Tuesday, August 18, 2009

Now you're a man, a man man man

I always wonder when I see people (okay, predominantly teenage girls) write stories about manly man characters acting completely emasculated. I guess swooning over staggeringly sensitive men who act like no interesting and competent human being ever would isn't unexpected for young women but why choose these dudes dripping with machismo? I suppose it's entirely possible to be attracted to the aesthetic of the macho soldier types but still be so unapologetically girly that they still want to see them acting like shy, sensitive Twilight stand-ins á la any novel with Fabio on the cover, but then you have the alarmingly popular trend of people who not only rewrite the character to act like a stammering, flower-picking ponce, but completely redo their aesthetic to make them young and long-haired with delicate-as-a-flower features.
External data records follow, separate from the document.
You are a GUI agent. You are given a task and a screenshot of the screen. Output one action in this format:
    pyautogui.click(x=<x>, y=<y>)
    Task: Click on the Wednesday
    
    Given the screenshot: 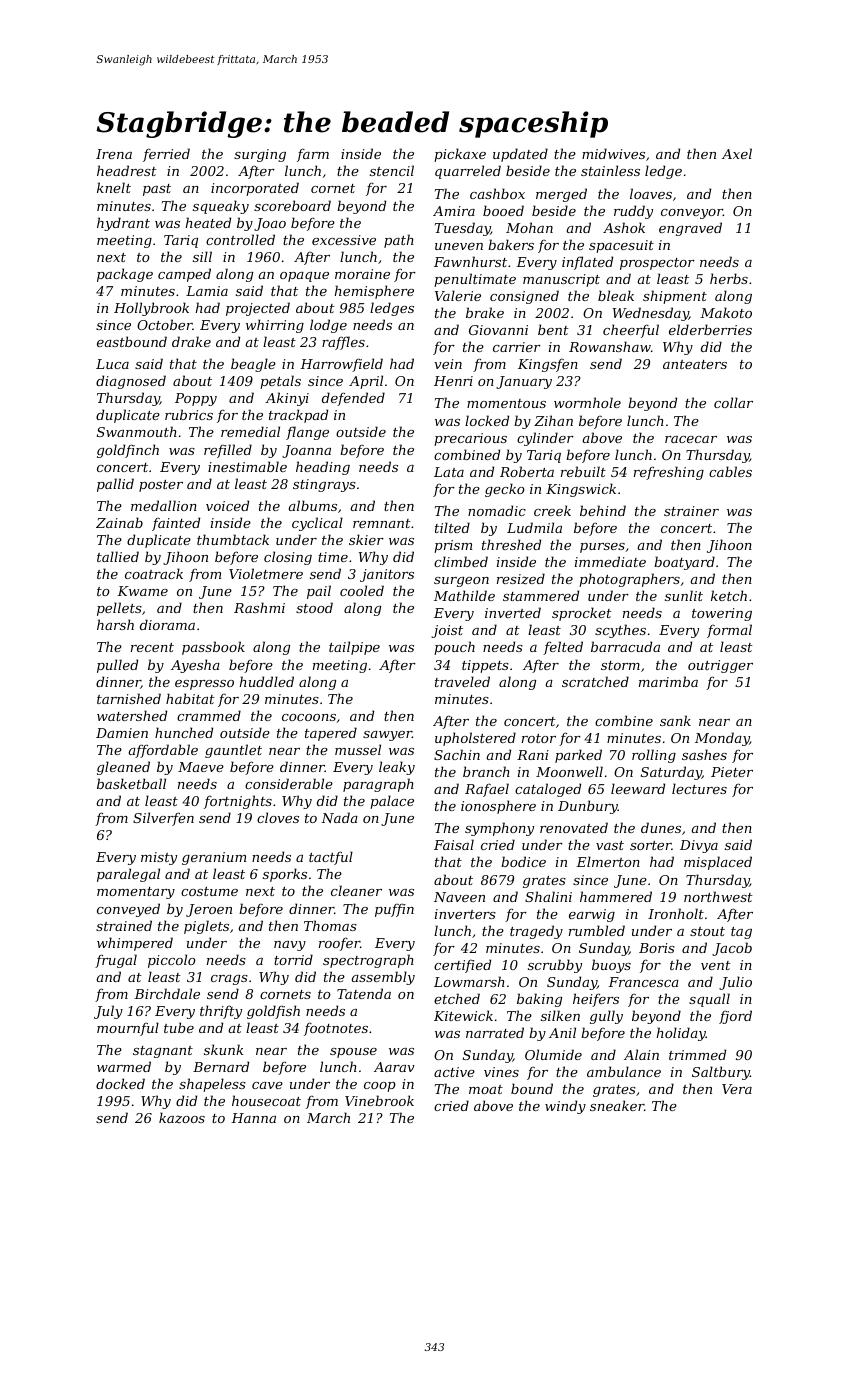 What is the action you would take?
    pyautogui.click(x=651, y=314)
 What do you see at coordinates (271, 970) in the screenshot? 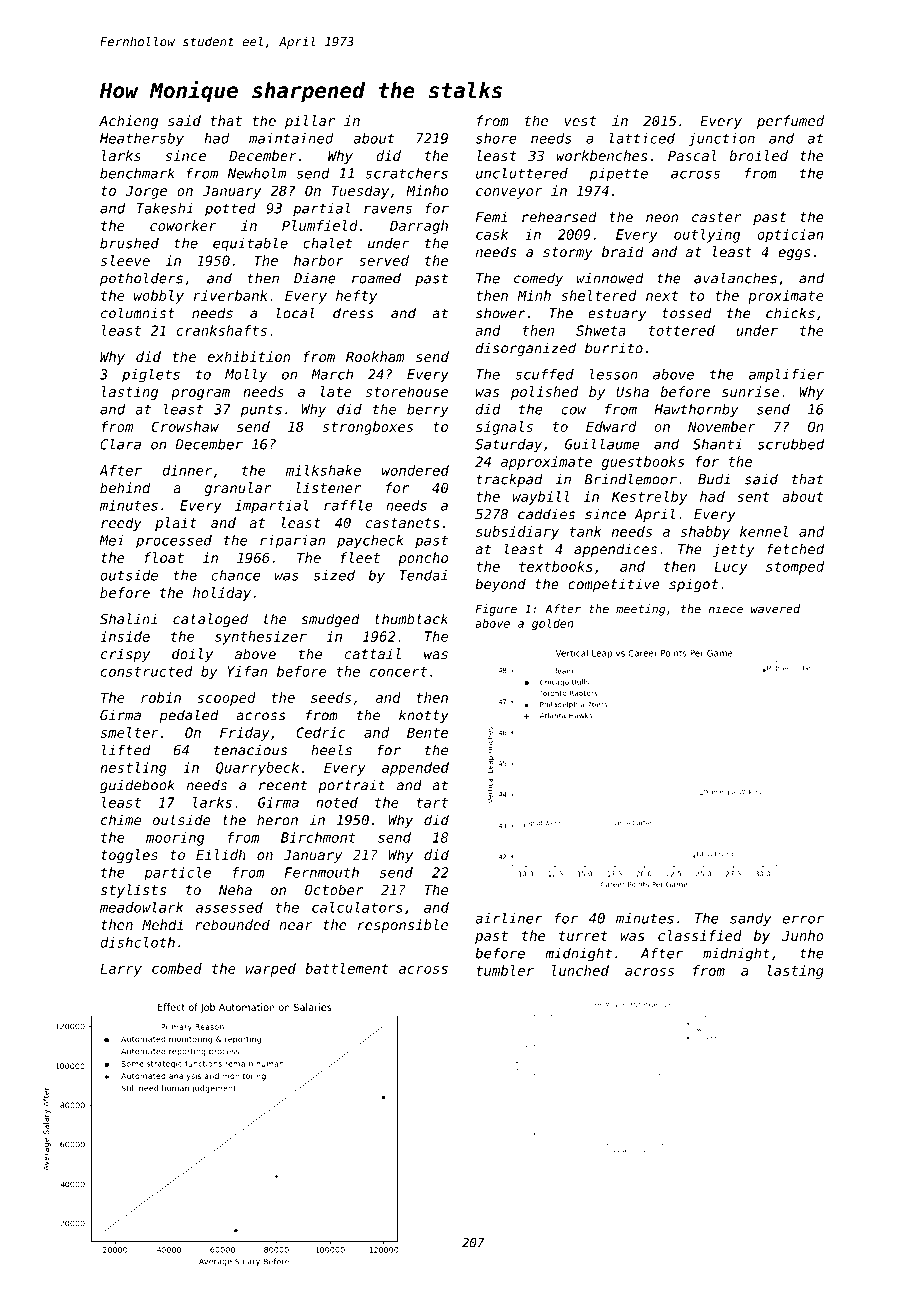
I see `warped` at bounding box center [271, 970].
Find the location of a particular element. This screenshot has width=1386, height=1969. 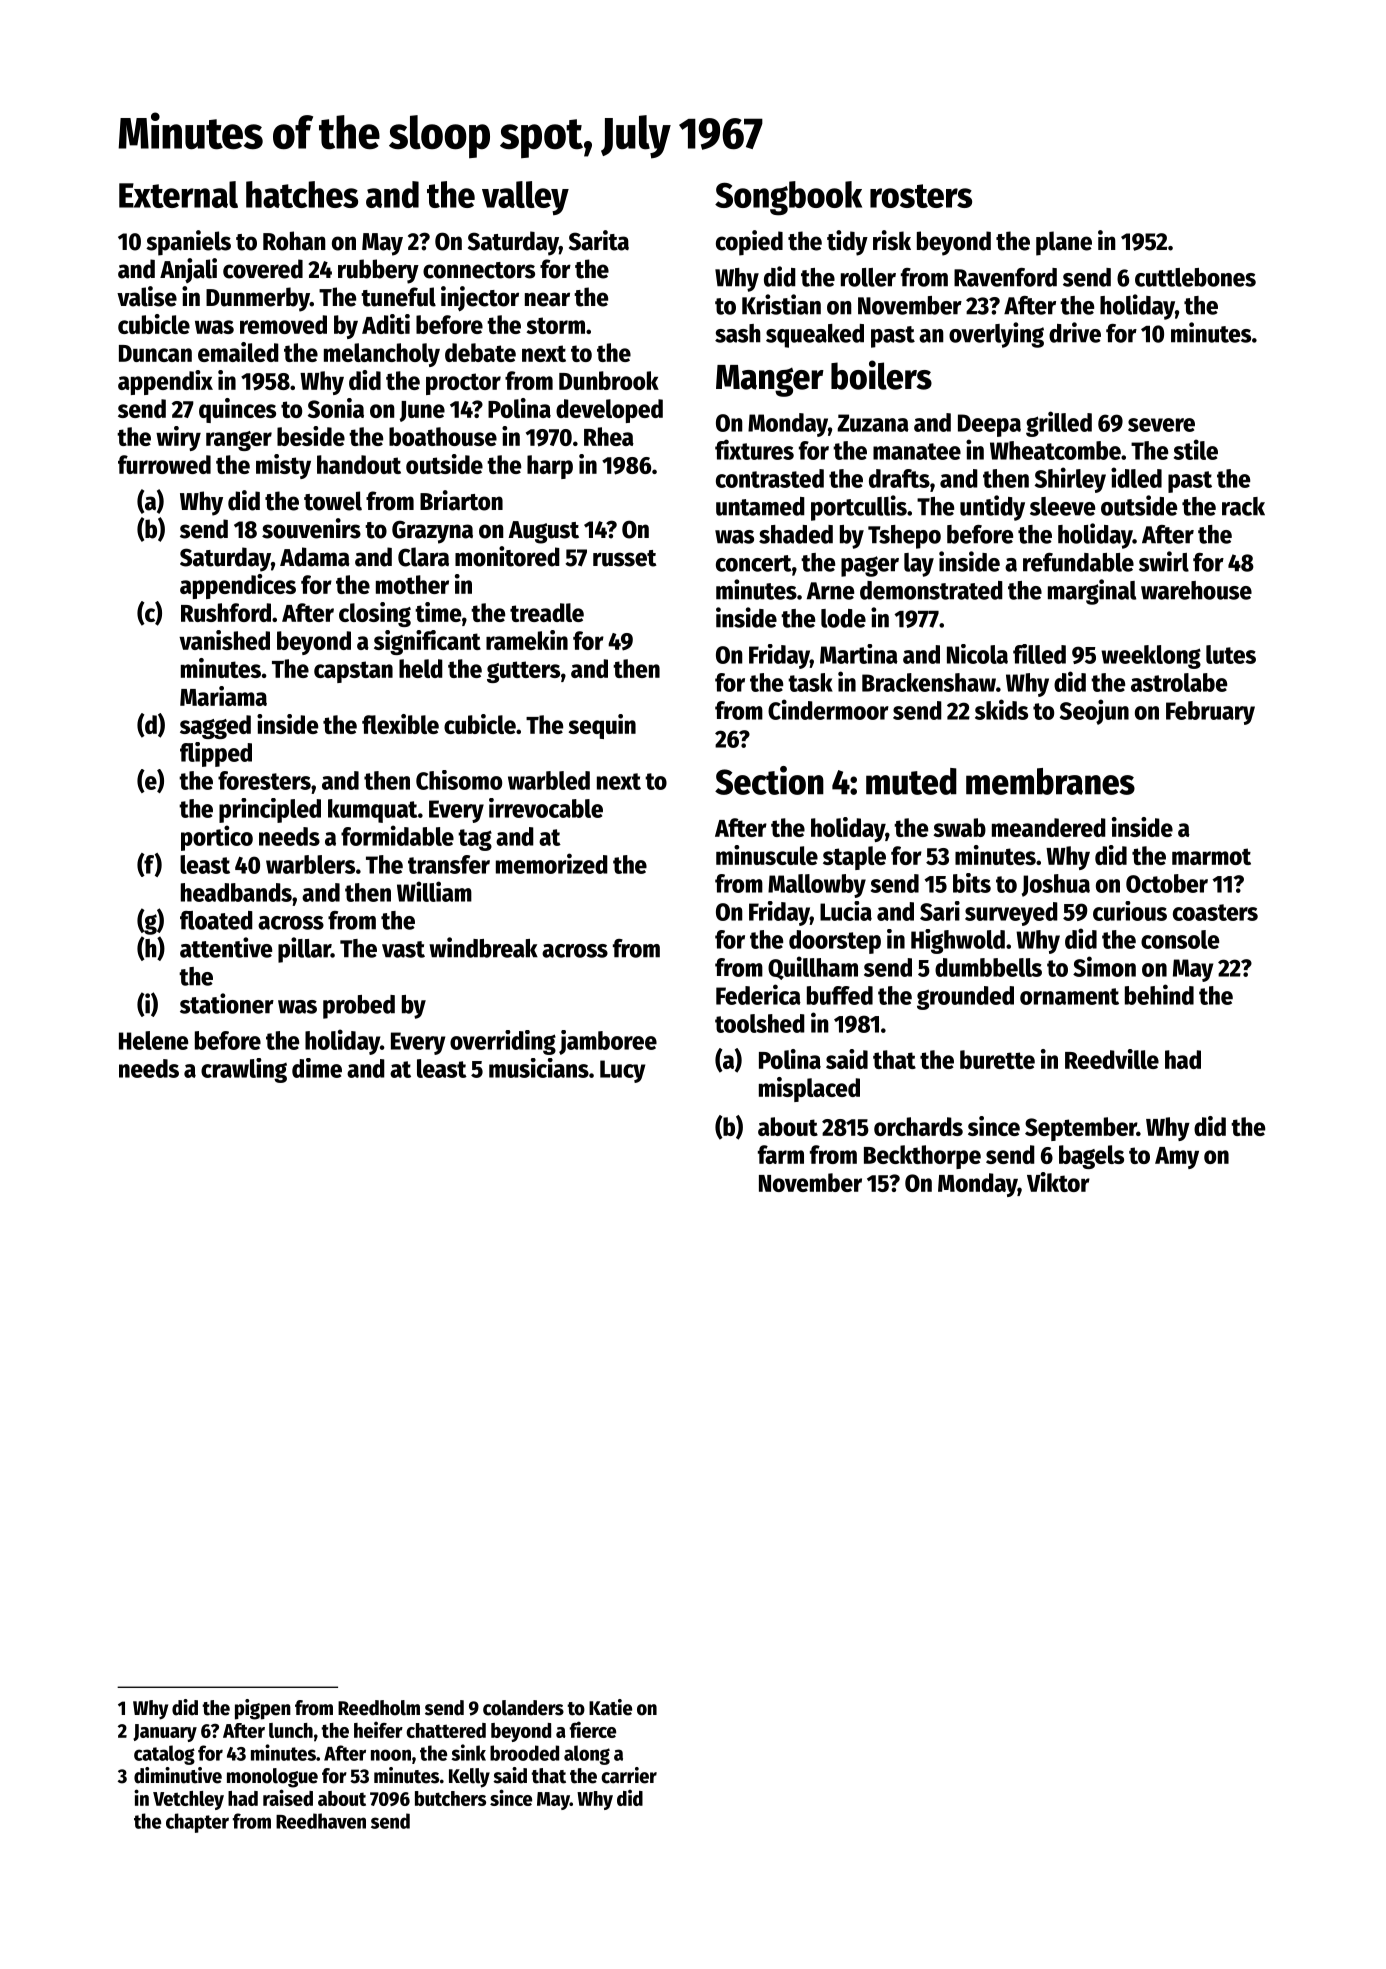

orchards is located at coordinates (918, 1126).
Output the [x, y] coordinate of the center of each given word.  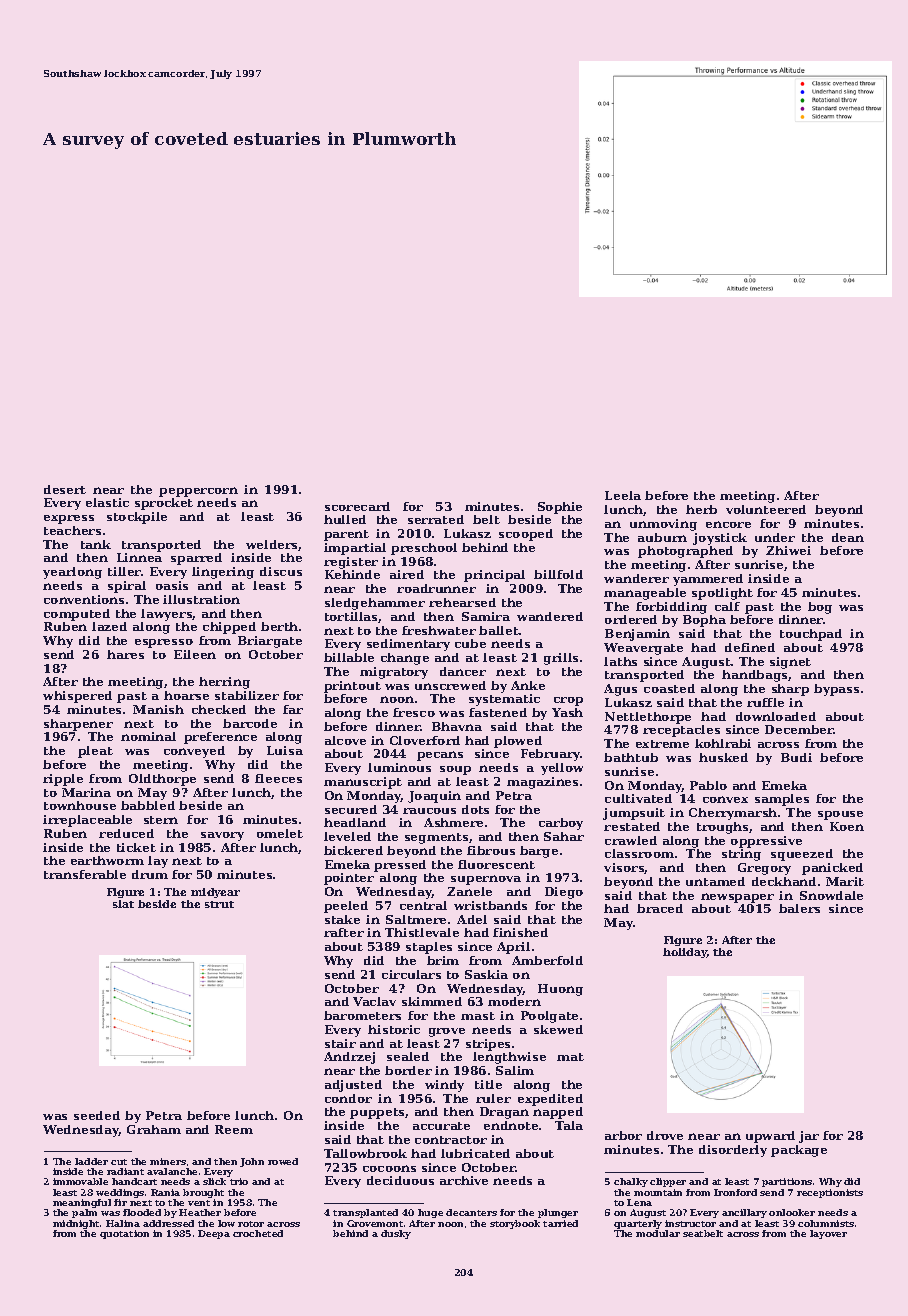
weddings [120, 1193]
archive [464, 1180]
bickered [353, 850]
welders [272, 545]
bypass [836, 690]
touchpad [811, 635]
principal [494, 576]
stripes [488, 1045]
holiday [685, 953]
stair [340, 1043]
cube [470, 643]
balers [799, 908]
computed [77, 615]
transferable [85, 874]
If you say you like Ganondorf, but in your head Ganondorf is a seventeen year old Japanese vampire prince with hair like a Kingdom hearts character, who goes to starbucks and gives Link butterfly kisses.... well... you don't really like Ganondorf at all.

At least I know that if I ever want to carve out a chunk of the teenage girl market for myself, I can sell fancomics about a 98 pound Marcus Fenix going to highschool and taking bubble baths. Hey, who am I to judge? Maybe all the face-poundings that came with dressing like an emo-goth-skater-hipster and writing sad poetry are what motivated Mr. Fenix to pick up a weight set and start carving out his way to Delta Sergeant.


That said, here is a picture of something unabashedly manly. consider it an apology from me to all of you on behalf of Girls On the Internet. Depending on how things go he might end up showing up in some comics, and I guarantee it will involve nothing but eating meat, blasting heavy metal, firing guns, and amassing harems of bikini models.